The safety of maternal immunization

Annette K Regan 1,2,
PMCID: PMC5215589  PMID: 27541370

ABSTRACT

Maternal vaccination offers the opportunity to protect pregnant women and their infants against potentially serious disease. As both pregnant women and their newborns are vulnerable to severe illness, the potential public health impact of mass maternal vaccination programs is remarkable. Several high-income countries recommend seasonal influenza and acellular pertussis vaccines, and many developing countries recommend immunization against tetanus during pregnancy. There is a significant amount of literature supporting the safety of vaccination during pregnancy. As other vaccines are newly introduced for pregnant women, routine systems for monitoring vaccine safety in pregnant women are needed. To facilitate meta-analyses and comparison across systems and studies, future research and surveillance initiatives should utilize the same criteria for defining adverse events following immunization among pregnant women. At least 2 areas require further exploration: 1) identification of pregnancy outcomes associated with concomitant and closely spaced vaccines; 2) evaluation of possible improvement in birth outcomes associated with maternal vaccination. Given the public health impact of maternal vaccination, the existing evidence supporting the safety of vaccination during pregnancy should be used to reassure pregnant women and their providers and improve vaccine uptake in pregnancy.

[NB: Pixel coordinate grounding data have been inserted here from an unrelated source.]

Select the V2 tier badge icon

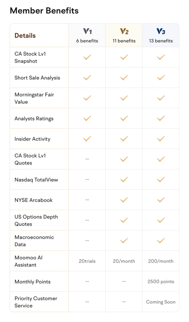click(x=124, y=31)
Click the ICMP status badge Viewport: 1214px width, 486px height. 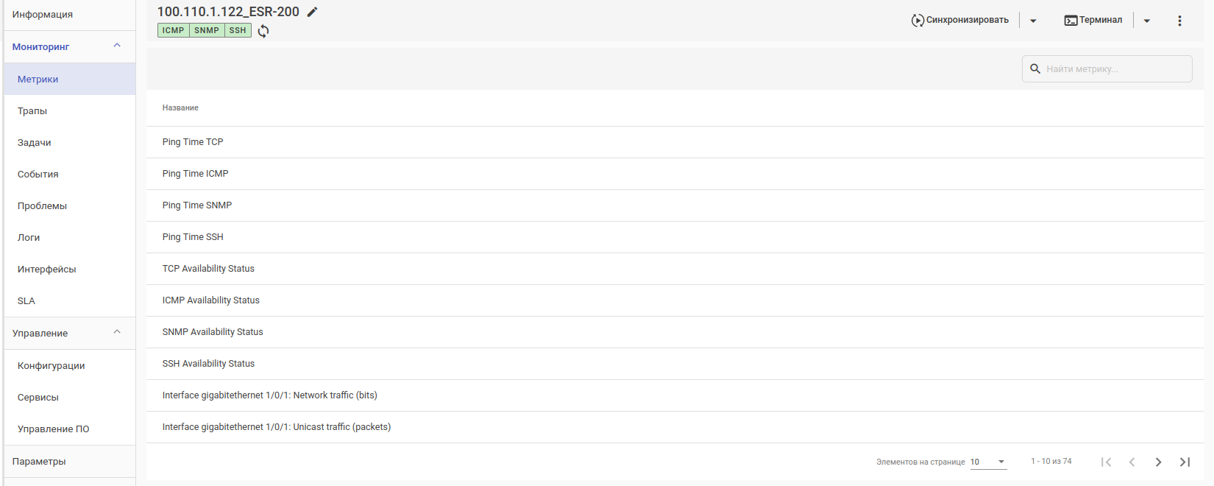174,30
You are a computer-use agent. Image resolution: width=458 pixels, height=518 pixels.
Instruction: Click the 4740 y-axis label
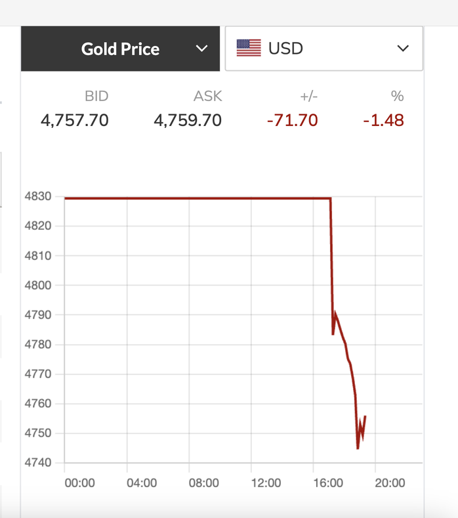pyautogui.click(x=37, y=463)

KEYWORDS: adverse events following immunization, maternal vaccination, reactogenicity, safety


Maternal immunization is a public health strategy which has been shown to prevent potentially serious disease in both mothers and their infants. Maternal antibody transferred across the placenta can protect infants from infection during a time when they are most vulnerable to infection and too young to be immmunized.1,2 Despite the potential benefits of maternal vaccination, many vaccines remain Category B drugs, as the safety and effectiveness are not established in pregnant women or nursing mothers as part of pre-licensure clinical trials. Package insert information warns providers that vaccination should only be given to pregnant women when clearly needed. This information undoubtedly contradicts the strong recommendation made by national and international health bodies and contributes to confusion among providers. Given that a provider recommendation is the strongest predictor of maternal vaccination3 and concerns about vaccine safety are a common barrier among pregnant women,4 well-designed safety monitoring with timely communication of results to providers and their pregnant patients is necessary for supporting antenatal and perinatal health.

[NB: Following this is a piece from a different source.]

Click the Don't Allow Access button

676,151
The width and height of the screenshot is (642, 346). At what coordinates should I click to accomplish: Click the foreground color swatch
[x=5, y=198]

Systems for monitoring the safety of maternal vaccination

Post-licensure vaccine safety monitoring allows for rapid identification of new adverse events as well as potential increases in known adverse events. Several methods are available to measure the post-licensure safety of vaccines given during pregnancy.

Pregnancy exposure registries collect and maintain post-licensure safety data on the effects of drugs and vaccines given during pregnancy or while breastfeeding.5 Sanofi Pasteur®, GlaxoSmithKline®, CSL Biotherapies® (now Sequirus®), Merck & Co® and Novartis Vaccines and Diagnostics® each have maintained such a registry. These registries collect data on pregnancy outcomes and newborn health following vaccination. However, with the exception of reports of incidental administration,6 few studies have been published using these data.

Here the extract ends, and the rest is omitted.